===== MATERIAL PROVIDED

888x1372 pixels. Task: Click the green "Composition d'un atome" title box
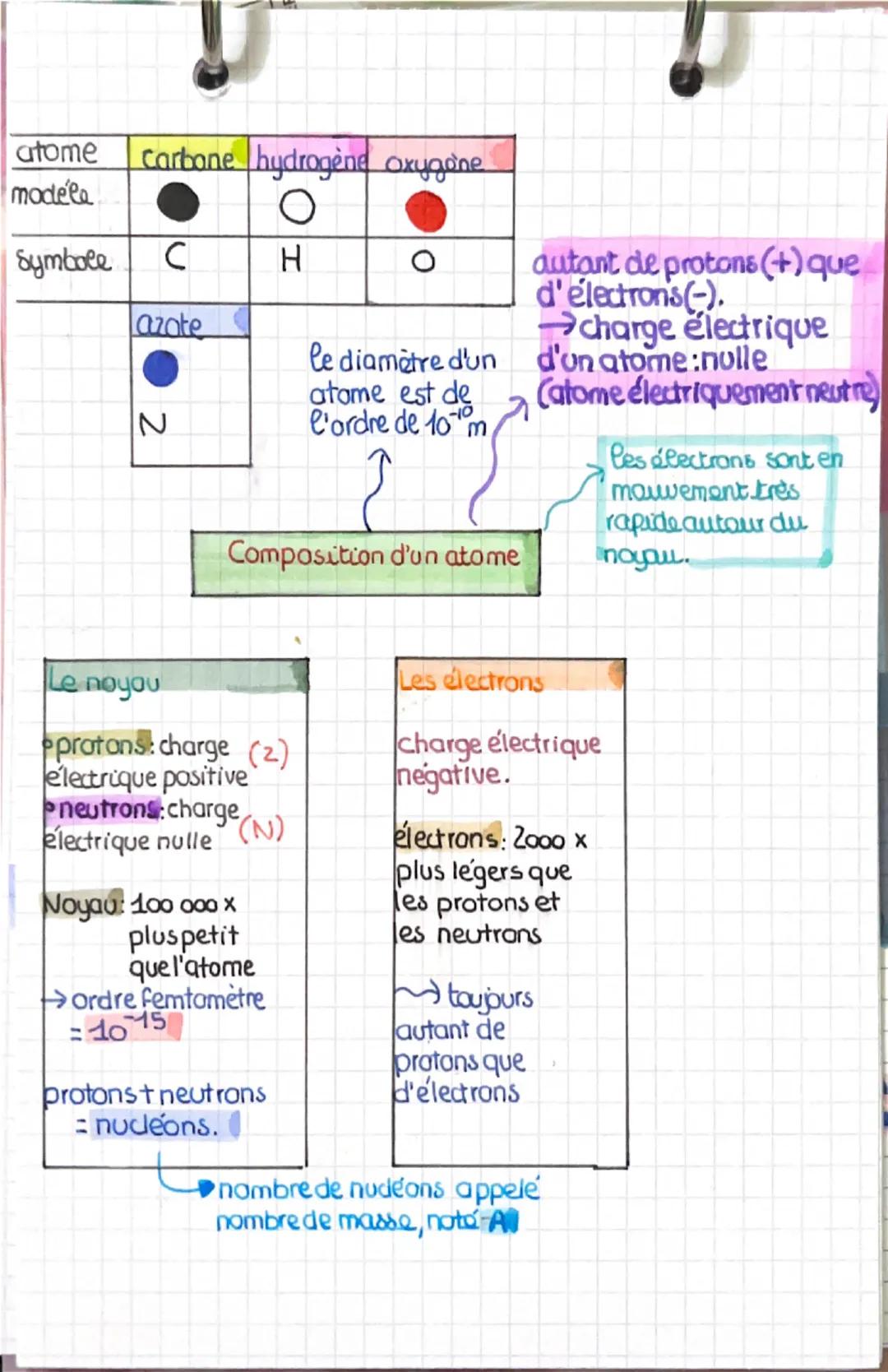366,562
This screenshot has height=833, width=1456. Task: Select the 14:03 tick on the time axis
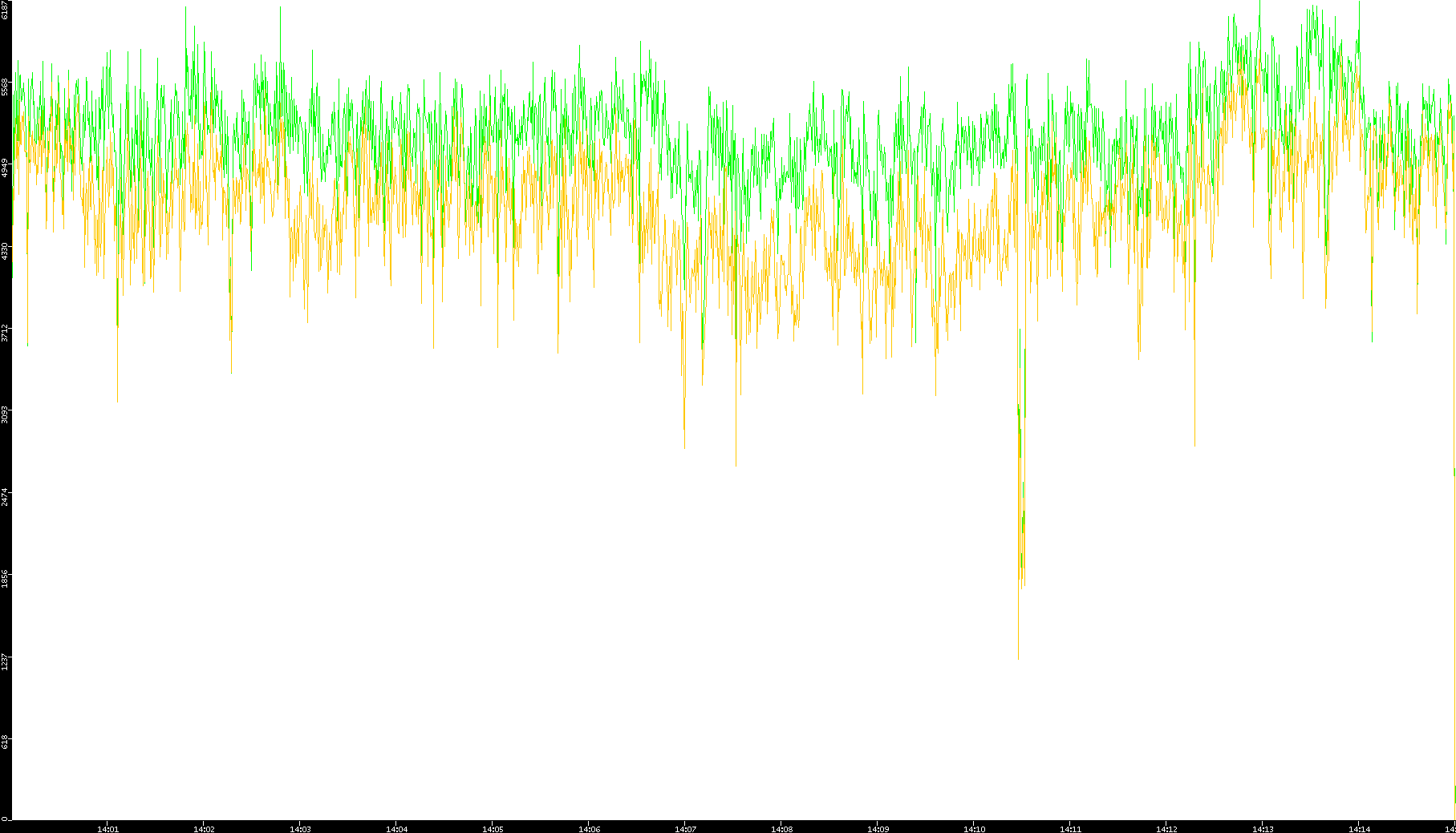pyautogui.click(x=300, y=828)
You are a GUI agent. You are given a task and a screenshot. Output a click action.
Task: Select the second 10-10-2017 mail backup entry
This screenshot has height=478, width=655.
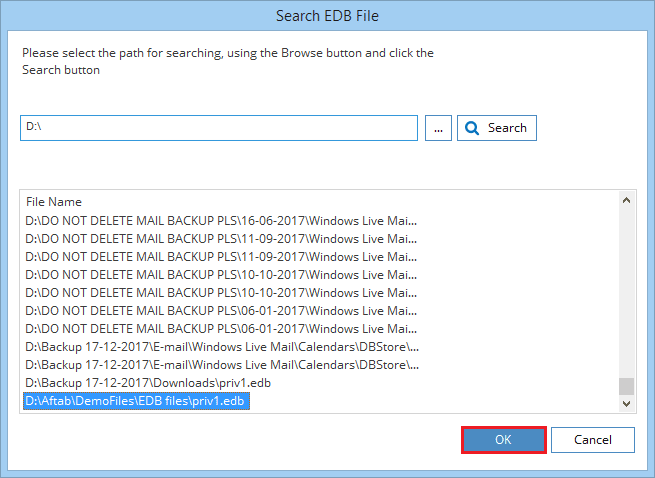(x=221, y=292)
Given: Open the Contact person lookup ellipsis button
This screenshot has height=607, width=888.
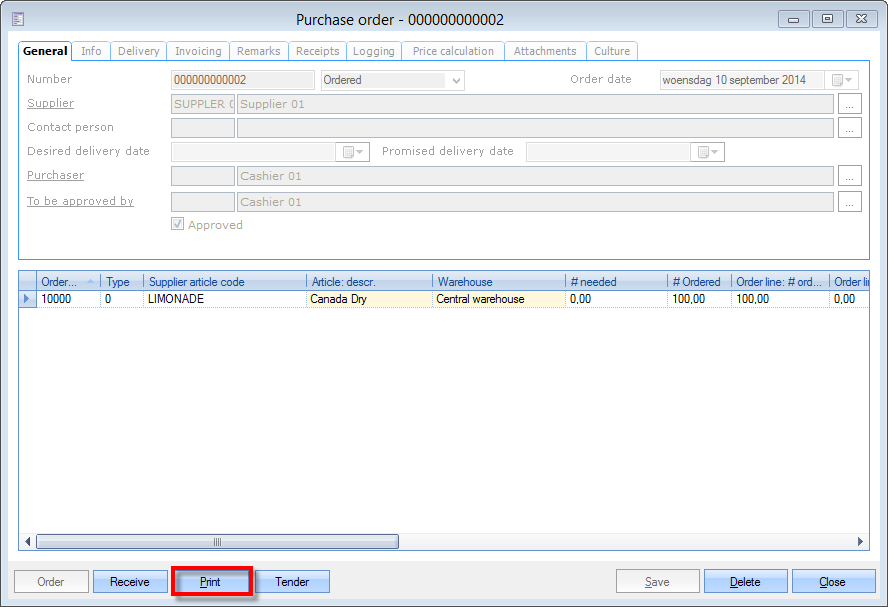Looking at the screenshot, I should point(849,128).
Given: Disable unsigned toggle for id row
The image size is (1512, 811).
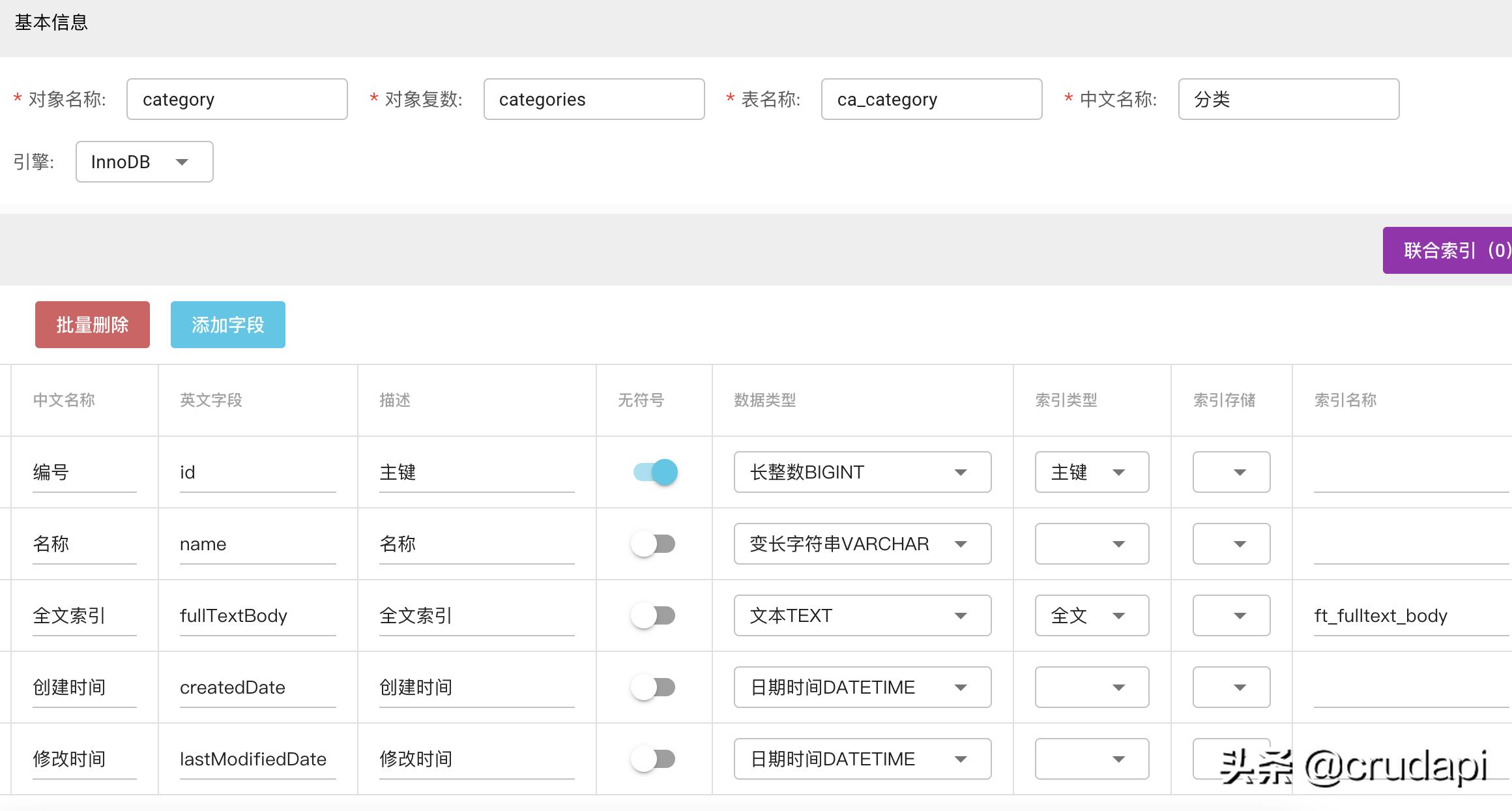Looking at the screenshot, I should (x=655, y=472).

==========

Pull out every line in the data above that contains the word "This", and copy each one in full.

This screenshot has height=833, width=1456. Task: Select the 14:03 tick on the time axis
This screenshot has height=478, width=655.
This screenshot has height=607, width=888.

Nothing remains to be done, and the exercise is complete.